[Stored data]

#####

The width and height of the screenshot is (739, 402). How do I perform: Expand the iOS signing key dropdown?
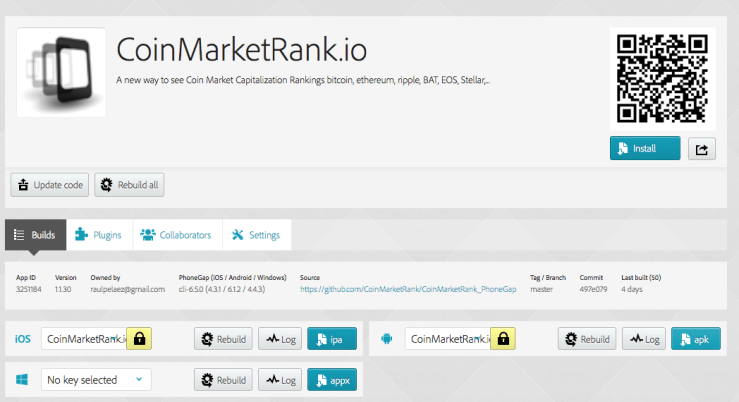(85, 340)
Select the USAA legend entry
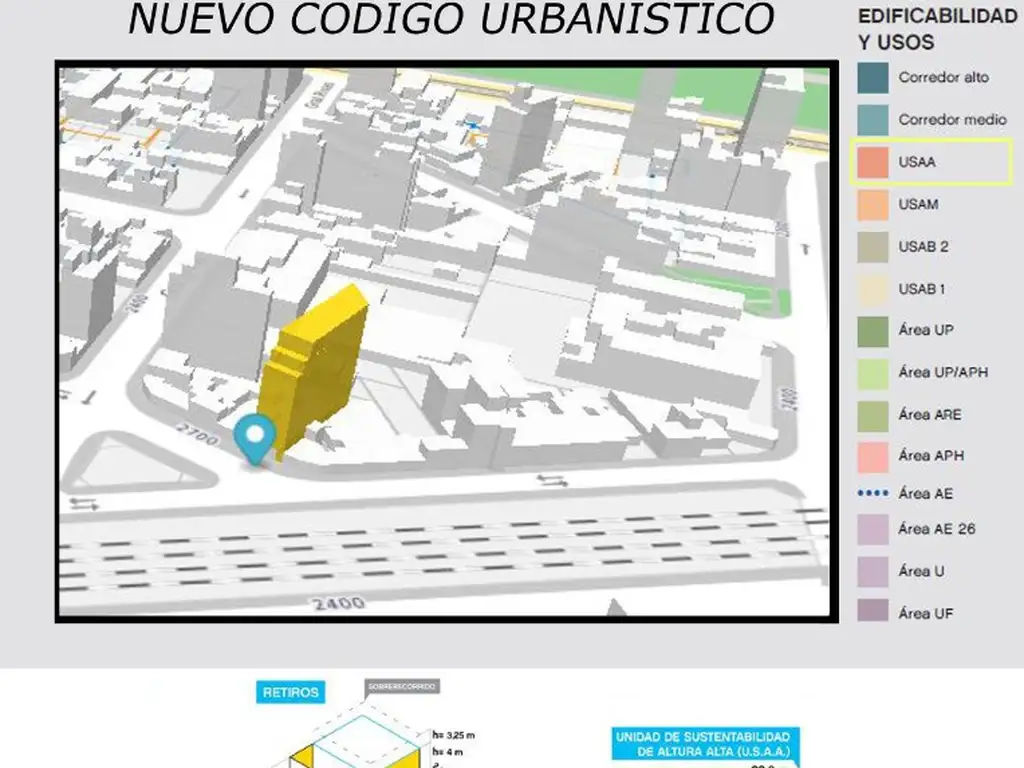The width and height of the screenshot is (1024, 768). 930,162
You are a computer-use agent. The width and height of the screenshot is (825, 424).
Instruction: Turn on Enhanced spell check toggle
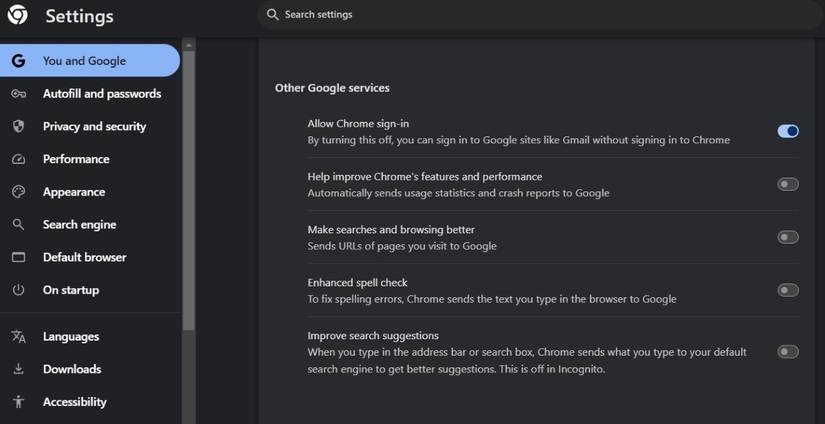(788, 290)
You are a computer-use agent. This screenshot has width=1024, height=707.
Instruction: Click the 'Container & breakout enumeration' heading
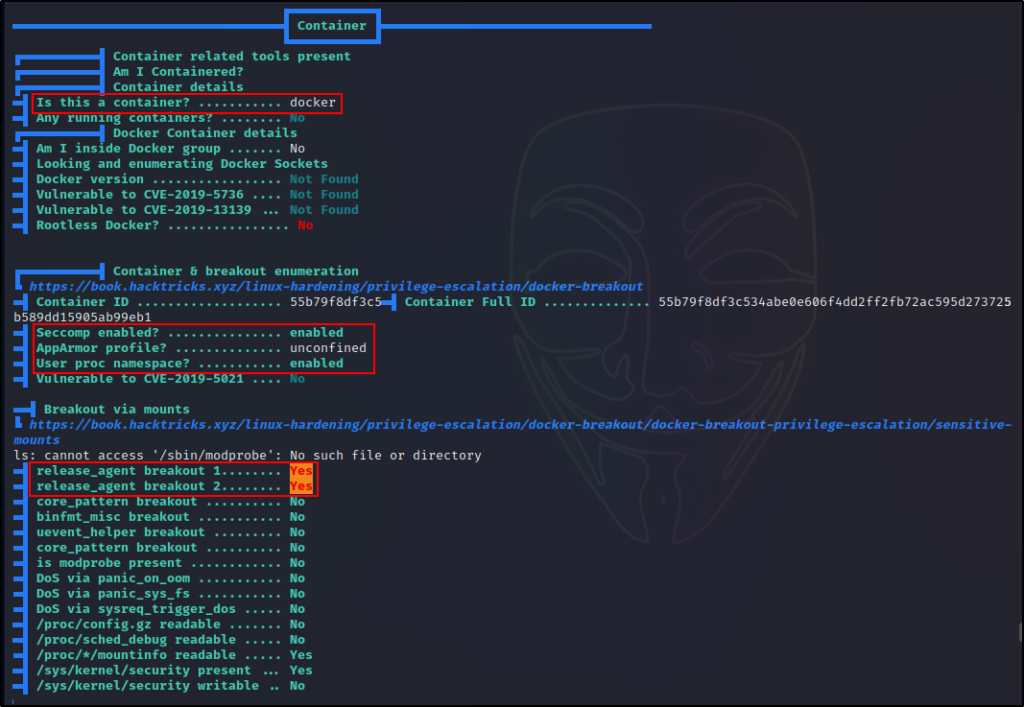(x=235, y=271)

#####

= Required work =
The copy should hold exactly the lines from the one containing "Instruction: Turn on" through the final line of the records above, both ends included, and no picture.

= Task solution =
Instruction: Turn on Enhanced spell check toggle
(788, 290)
You are a computer-use agent. This screenshot has width=1024, height=707.
Instruction: Click the 'Container & breakout enumeration' heading
(x=235, y=271)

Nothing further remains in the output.